* _Exercise details_
Render the lines from the one containing "Task: Switch to the 游戏界面 scene tab" to the one containing "(x=227, y=589)" as a two-column CSV headed instruction and response. Give one row per pair, put each field in quotes, and replace any line breaks inside a field with spaces.

* _Material to process_
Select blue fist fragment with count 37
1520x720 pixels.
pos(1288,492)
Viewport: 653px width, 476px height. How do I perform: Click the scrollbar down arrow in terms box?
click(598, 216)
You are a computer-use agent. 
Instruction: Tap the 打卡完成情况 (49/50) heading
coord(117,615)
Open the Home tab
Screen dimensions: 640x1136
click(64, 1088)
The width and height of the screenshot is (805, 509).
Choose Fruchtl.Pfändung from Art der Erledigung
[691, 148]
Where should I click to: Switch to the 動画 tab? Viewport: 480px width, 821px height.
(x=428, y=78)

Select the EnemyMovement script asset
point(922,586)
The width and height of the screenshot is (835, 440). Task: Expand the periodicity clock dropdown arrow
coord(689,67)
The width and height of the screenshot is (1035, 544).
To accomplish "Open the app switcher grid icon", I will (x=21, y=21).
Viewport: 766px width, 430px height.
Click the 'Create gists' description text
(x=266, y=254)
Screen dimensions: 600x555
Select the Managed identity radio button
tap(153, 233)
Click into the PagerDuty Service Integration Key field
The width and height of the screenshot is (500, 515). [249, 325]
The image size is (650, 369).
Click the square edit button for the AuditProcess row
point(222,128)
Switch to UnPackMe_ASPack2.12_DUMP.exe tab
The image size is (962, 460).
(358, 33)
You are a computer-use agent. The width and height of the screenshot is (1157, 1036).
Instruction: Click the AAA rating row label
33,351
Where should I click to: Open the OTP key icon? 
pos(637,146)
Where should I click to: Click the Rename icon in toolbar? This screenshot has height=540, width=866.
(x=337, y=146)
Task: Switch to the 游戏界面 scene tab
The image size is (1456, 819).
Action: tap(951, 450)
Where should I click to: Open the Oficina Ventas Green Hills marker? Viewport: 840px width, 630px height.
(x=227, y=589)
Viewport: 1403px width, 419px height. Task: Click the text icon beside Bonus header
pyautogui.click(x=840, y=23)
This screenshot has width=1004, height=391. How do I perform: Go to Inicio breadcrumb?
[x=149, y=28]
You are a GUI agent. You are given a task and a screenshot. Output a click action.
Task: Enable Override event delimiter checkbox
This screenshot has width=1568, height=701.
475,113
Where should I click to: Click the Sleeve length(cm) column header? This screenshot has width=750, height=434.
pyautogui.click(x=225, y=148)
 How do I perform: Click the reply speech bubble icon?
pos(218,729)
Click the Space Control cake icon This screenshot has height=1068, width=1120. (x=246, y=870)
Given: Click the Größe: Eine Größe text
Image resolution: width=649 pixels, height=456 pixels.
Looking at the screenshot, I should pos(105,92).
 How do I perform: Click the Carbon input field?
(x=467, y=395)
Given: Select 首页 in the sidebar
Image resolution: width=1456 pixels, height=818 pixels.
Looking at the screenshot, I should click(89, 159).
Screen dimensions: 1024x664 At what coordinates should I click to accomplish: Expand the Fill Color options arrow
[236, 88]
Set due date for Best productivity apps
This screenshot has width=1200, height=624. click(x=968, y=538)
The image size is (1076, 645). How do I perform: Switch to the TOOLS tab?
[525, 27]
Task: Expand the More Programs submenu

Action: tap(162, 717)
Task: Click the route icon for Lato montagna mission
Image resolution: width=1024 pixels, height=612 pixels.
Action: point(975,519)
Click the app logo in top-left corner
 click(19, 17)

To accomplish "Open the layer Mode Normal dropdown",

* _Exercise output_
instruction,response
"Task: Switch to the 游戏界面 scene tab The image size is (1456, 819).","Action: tap(951, 450)"
"Where should I click to: Open the Oficina Ventas Green Hills marker? Viewport: 840px width, 630px height.","(x=227, y=589)"